Markey is going up against Republican Gabriel Gomez in a special election on June 25 to fill the seat vacated by Kerry, who resigned to become secretary of state. Voter turnout is going to be key, Walsh said, because many people will forget about election day.
"I know it is a bad time. I know it is a challenging time of the year. Your friends, who you can count on, will forget this," Walsh said.
He encouraged Democrats to do everything they can in the next month to spread the word and remind people to vote. He called for campaign leaders to have "face to face" conversations with voters, knock on doors and make phone calls because Democrats can't afford to again lose a Senate seat.
"Are we going to send somebody to Washington who will support President Obama's agenda or are we going to send someone who will become a national figure in opposition?" Walsh said. "We spent a year and a half making sure that we finally sent a strong woman to the United States Senate in Elizabeth Warren and it is about time."
Warren's vote would be countered by Gomez, he said, recalling how Democrats lost the last special U.S. Senate election in 2010 when Scott Brown defeated Martha Coakley. The party doesn't want that to happen again.
"The first thing is to remember how you felt the morning after the last United States Senate special election. Remember that feeling. Now, remember how you felt on election night last November. Remember how you felt when the networks called for Elizabeth Warren. Remember those two feelings," Downing said.
The opening of the regional North Street office, a partnership with Berkshire Brigades, is an indicator of the importance of the coming elections to the Democratic Party even in deep-blue Western Mass., where Warren picked up 70 percent of the vote.

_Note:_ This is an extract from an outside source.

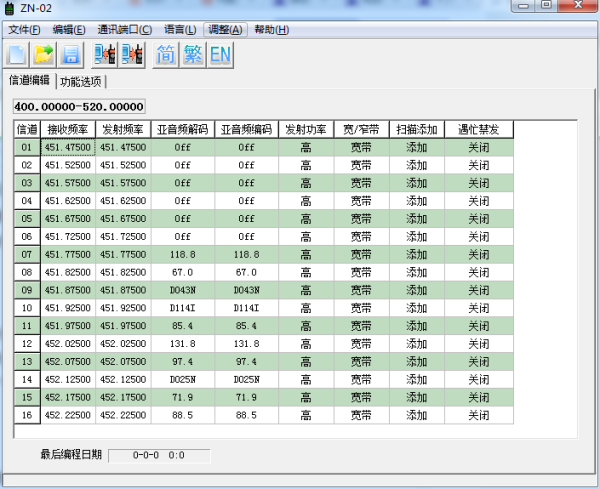Click the Save floppy disk icon
The height and width of the screenshot is (489, 600).
click(x=70, y=54)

"We could sit idly by as Republicans in Washington try to spin small mistakes into big scandals, try to spin huge coverups out of nothing. We can sit idly by and we can can get one of those results. Or we can do what we do best as Democrats," said Downing. "We can go door to door. We can talk to our friends. We can talk to our family members. We can talk to our neighbors. We can talk to our fellow employees in the business place. We can talk to everyone we know about why we need Ed Markey to be our United States senator and we could have that exact same feeling that we had in November."

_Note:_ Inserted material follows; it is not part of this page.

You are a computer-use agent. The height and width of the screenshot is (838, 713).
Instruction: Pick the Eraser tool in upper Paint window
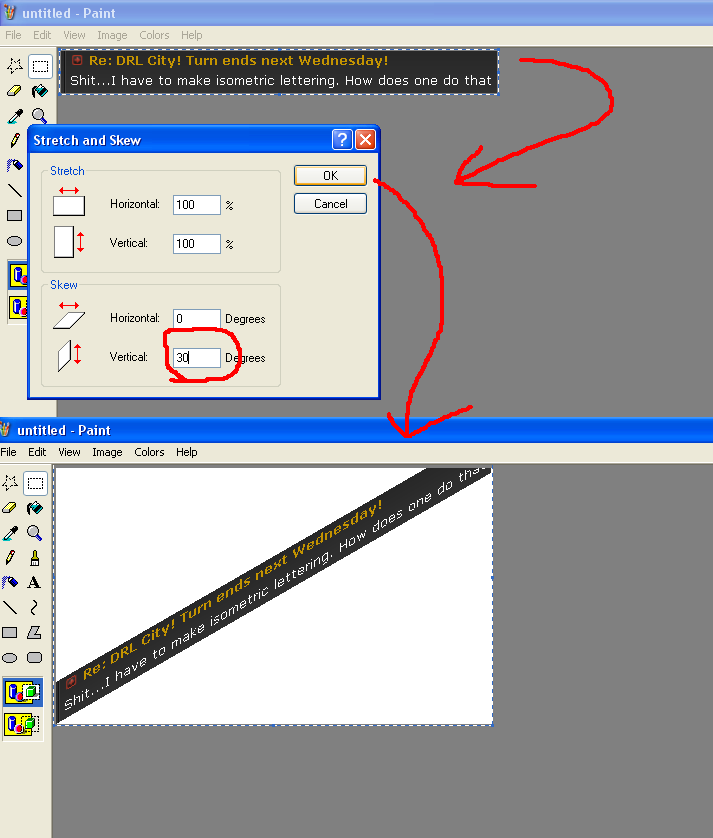pyautogui.click(x=15, y=91)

Brown's election was seen as an affirmation of the tea party movement and led to many Democrats being ousted from seats, Mark said.
"We're not going to let that happen. We're not even going to let Gabriel Gomez get within 5 percent. We're going to put him away because we're not going to have him drafted for governor. We going to make sure we win this year; we are going to make sure we win next year," Mark said.